# [What is required]
The lines from the start of the data up to and including the one with "This screenshot has width=800, height=763." should be returned exactly, and nothing else.

*** Entries supplied ***

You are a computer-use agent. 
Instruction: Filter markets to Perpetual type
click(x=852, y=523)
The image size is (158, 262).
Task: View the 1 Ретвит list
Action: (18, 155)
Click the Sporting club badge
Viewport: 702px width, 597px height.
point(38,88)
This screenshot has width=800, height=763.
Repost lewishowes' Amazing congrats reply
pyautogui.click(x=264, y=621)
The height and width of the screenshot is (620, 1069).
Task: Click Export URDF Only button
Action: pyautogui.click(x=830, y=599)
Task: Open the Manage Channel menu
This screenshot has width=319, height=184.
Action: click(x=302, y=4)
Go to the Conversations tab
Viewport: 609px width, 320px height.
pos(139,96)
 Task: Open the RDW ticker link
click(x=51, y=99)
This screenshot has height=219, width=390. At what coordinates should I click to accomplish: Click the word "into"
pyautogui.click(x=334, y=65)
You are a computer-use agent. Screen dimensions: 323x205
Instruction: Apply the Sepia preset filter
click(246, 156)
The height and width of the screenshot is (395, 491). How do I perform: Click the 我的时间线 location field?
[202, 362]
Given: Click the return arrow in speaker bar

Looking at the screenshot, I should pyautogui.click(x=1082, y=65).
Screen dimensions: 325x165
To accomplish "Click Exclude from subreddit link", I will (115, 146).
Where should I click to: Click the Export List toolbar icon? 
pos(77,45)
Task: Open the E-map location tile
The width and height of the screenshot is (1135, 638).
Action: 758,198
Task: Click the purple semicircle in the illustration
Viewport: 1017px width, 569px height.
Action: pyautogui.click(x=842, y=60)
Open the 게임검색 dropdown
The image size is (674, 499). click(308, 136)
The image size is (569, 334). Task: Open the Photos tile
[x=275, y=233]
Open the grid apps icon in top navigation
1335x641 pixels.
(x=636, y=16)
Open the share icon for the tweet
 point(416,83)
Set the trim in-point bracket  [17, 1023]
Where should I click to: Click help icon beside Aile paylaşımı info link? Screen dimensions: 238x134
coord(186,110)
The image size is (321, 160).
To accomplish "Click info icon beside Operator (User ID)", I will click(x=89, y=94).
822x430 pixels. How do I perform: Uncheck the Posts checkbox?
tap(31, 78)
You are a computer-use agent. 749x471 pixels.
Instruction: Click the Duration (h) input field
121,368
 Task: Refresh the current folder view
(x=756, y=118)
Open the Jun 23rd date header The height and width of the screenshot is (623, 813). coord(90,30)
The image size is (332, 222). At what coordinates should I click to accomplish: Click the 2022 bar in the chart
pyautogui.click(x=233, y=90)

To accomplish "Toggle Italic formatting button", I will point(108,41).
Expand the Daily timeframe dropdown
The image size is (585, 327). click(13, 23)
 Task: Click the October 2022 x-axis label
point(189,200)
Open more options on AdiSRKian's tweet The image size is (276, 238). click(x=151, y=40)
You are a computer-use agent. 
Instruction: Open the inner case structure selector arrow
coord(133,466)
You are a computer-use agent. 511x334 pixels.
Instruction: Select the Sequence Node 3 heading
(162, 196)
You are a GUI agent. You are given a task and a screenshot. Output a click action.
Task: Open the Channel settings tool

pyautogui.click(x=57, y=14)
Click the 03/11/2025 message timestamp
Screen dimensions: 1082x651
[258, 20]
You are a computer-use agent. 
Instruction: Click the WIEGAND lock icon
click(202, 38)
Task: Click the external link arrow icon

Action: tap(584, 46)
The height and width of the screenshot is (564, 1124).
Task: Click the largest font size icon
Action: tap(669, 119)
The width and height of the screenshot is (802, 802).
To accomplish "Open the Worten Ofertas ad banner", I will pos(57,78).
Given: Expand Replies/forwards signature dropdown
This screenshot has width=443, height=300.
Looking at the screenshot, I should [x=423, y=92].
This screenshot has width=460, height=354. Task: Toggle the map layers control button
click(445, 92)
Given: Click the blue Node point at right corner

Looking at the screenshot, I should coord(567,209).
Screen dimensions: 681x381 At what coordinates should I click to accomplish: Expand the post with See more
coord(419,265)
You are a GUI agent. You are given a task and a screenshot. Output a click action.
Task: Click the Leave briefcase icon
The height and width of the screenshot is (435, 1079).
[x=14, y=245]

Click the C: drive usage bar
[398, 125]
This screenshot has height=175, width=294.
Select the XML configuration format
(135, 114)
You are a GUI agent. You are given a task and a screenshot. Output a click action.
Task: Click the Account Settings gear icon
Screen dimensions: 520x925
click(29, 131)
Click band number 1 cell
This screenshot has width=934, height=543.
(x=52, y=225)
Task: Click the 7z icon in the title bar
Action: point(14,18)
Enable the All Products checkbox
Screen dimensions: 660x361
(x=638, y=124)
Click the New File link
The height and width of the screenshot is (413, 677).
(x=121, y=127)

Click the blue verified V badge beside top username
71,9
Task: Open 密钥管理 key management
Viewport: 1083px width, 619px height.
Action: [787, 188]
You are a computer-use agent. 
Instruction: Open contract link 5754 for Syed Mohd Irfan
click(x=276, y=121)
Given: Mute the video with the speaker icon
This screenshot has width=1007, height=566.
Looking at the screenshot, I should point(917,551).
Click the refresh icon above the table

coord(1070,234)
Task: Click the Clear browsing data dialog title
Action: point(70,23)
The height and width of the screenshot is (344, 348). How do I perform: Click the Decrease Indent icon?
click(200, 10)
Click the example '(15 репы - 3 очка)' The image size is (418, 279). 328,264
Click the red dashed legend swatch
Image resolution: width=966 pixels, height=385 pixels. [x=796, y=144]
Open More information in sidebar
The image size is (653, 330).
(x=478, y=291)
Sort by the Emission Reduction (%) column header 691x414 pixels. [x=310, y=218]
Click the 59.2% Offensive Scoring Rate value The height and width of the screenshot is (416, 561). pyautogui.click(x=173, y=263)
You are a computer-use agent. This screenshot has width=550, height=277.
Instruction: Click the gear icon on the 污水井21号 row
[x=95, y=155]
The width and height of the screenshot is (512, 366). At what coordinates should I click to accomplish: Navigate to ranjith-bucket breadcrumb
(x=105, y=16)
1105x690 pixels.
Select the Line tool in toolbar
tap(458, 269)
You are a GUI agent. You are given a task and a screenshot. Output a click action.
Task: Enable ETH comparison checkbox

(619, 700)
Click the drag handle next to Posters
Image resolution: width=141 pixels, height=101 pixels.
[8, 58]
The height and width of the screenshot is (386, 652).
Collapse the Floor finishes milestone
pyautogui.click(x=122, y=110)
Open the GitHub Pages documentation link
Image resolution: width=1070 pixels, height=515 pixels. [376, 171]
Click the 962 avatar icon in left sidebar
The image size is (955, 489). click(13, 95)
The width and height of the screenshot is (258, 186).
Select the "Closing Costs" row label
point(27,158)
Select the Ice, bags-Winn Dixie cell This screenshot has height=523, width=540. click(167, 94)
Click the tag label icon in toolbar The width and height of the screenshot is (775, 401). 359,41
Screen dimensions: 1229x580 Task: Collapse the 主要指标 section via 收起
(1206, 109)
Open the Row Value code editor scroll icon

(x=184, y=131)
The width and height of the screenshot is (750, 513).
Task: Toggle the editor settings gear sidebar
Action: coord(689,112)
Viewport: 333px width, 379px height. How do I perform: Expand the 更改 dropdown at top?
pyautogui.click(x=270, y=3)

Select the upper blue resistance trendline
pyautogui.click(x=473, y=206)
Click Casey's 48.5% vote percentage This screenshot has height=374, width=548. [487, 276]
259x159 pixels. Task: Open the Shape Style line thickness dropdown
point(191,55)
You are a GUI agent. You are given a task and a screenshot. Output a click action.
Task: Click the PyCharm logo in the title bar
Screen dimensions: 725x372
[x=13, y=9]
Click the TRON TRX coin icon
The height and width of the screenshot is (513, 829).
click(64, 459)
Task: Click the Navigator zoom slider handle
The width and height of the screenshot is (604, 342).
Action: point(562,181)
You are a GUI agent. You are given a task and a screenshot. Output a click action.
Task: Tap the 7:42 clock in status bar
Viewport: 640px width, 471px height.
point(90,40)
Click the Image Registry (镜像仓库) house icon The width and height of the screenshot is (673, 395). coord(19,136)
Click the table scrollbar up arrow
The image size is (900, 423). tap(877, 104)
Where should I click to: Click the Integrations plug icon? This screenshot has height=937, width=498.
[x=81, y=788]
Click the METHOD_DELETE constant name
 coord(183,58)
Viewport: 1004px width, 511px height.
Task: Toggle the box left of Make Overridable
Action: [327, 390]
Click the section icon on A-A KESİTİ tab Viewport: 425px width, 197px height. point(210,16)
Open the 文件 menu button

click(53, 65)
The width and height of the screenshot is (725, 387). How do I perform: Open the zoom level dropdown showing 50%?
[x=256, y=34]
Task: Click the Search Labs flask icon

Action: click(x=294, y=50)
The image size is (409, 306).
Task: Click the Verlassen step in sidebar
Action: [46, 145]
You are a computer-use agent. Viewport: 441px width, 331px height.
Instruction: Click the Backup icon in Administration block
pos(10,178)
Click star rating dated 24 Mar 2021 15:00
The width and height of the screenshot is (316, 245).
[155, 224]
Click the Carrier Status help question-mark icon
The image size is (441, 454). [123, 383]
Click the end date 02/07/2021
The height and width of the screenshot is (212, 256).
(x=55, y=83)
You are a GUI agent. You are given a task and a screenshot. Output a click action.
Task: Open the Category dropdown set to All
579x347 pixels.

*** End of Entries supplied ***

# [Response box]
You are a computer-use agent. 
Instruction: Filter markets to Perpetual type
click(x=852, y=523)
The image size is (158, 262).
Task: View the 1 Ретвит list
Action: (18, 155)
Click the Sporting club badge
Viewport: 702px width, 597px height.
point(38,88)
This screenshot has width=800, height=763.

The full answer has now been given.